There was a problem with the ID I'd brought along. Two letters from a utility and a building society statement. The utility bill was over three months old. I was sent back home to fetch a newer one. But then there was another problem. The building society statement had a zero balance.

"The account has recently been opened, and funds have yet to be transferred," I explained.

"So it's not an active account. The ID has to be active."

"The account is active, it is actively waiting for a funds transfer which is happening tomorrow."

"But the account is empty. It has a zero balance." His manager confirmed a zero balance wouldn't be acceptable as ID. They were a mobile phone company, you see. I went off on my bicycle again to fetch the ultimate proof of identity. But my passport was grossly inadequate.

"Your signature on the application form isn't the same on the passport. They're different."

"It's 10 years old," I yelped. "My signature has changed very slightly, as anyone might expect in a decade!"

"Can't you make it more like the one on the form?" wheedled one of the salesmen. "We'll print you off another one? Can't you make the end bit go up and along like on the passport?"

Ten years before, my optimistic signature had gone up at the end; by then it followed a more downward slope. It wouldn't go up, not for anything. "No, look, it's not going up at the end. I'm sorry, we can't accept ID if the signatures don't both go up at the end," the manager said. So, a little too late perhaps, I assembled my dignity and left, under their yet-more-humorous gaze. And then they sent me a bill for £11, so I ignored it. Years went by. There was a letter from a debt collector demanding the money. I ignored that too. Then there was a letter from a debt collector's agent.
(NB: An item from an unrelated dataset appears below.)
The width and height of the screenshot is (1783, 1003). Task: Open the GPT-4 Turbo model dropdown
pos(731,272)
Then a letter from another debt collector altogether.

They've been sending the same FORMAL DEMAND and PRE-LITIGATION letters for a year or so now. I've written to one of them once but it hasn't stopped them. I think what's happened is the mobile phone company sold the paperwork to a financial services enterprise who packaged it up with a lot of other questionable undertakings and sold them on the open market as a securitised debt package.
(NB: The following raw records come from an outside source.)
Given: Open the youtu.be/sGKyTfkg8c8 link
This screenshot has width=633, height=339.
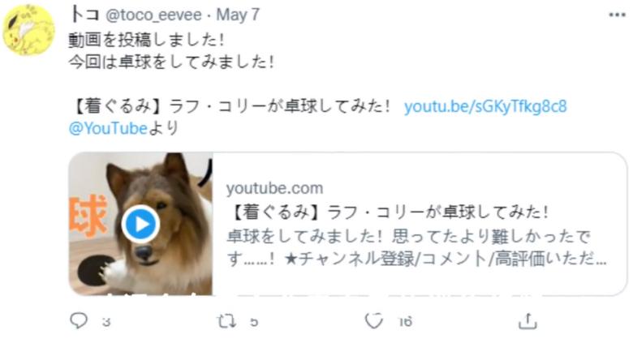Looking at the screenshot, I should 485,106.
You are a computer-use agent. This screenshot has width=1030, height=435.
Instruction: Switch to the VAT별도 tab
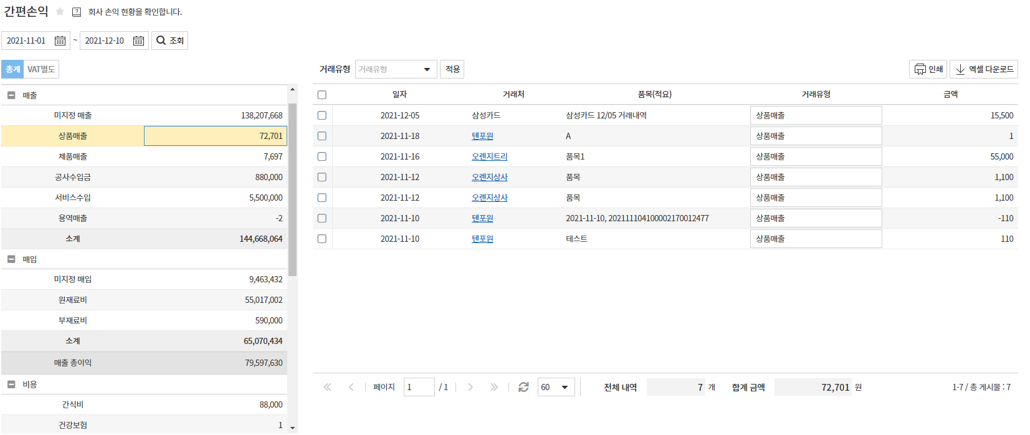pyautogui.click(x=41, y=69)
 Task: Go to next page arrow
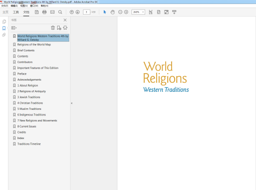[x=77, y=12]
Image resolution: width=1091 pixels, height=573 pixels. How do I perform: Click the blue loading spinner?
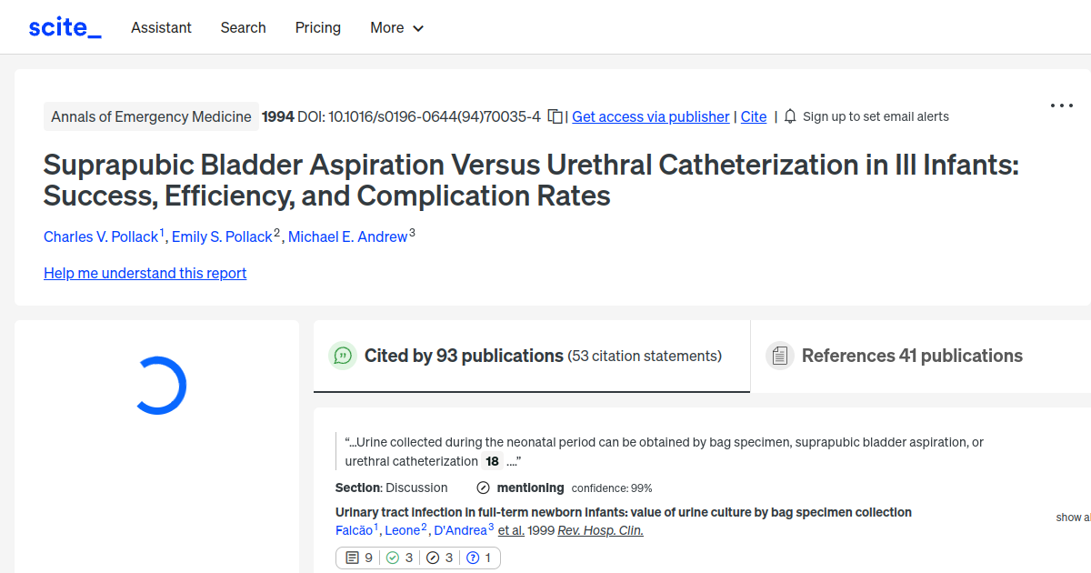pos(161,385)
They might have said, "What if I bid for these 40,000 loan agreements all live, all liable, all litigable. There's 20m quid in there. £20m taken out and defaulted on, yours to collect. Yours not for £10m, not £5m, I'm not asking £2.5m, it's yours for a million quid. You'll make a million just by posting out letters with FORMAL DEMAND on the top. Are you saying to me that you're going to fail to collect 95 per cent of these debts? Are you having a laugh? Are you a comedian? I'm robbing my children to give you this!"

And some 23-year-old high street bank official with annoying hair – the brother, perhaps of the lad in the mobile phone shop – would have bought the securities package and sold it, or subdivided it, or repackaged it, or mixed it with another disassembled debt package and added it to the company's books as an asset.

But it's junk. Or worse than junk because it's a liability. And companies are still playing pass the parcel with it, selling it on to suckers, round and round it goes, consuming more energy than it can ever produce.

I bet it's passed through the Royal Bank of Scotland's books. I bet HBOS has bought and sold it. I bet someone got a bonus for buying it and another bonus for selling it.

And that's my little sliver of ownership in the catastrophe still affecting the global economy.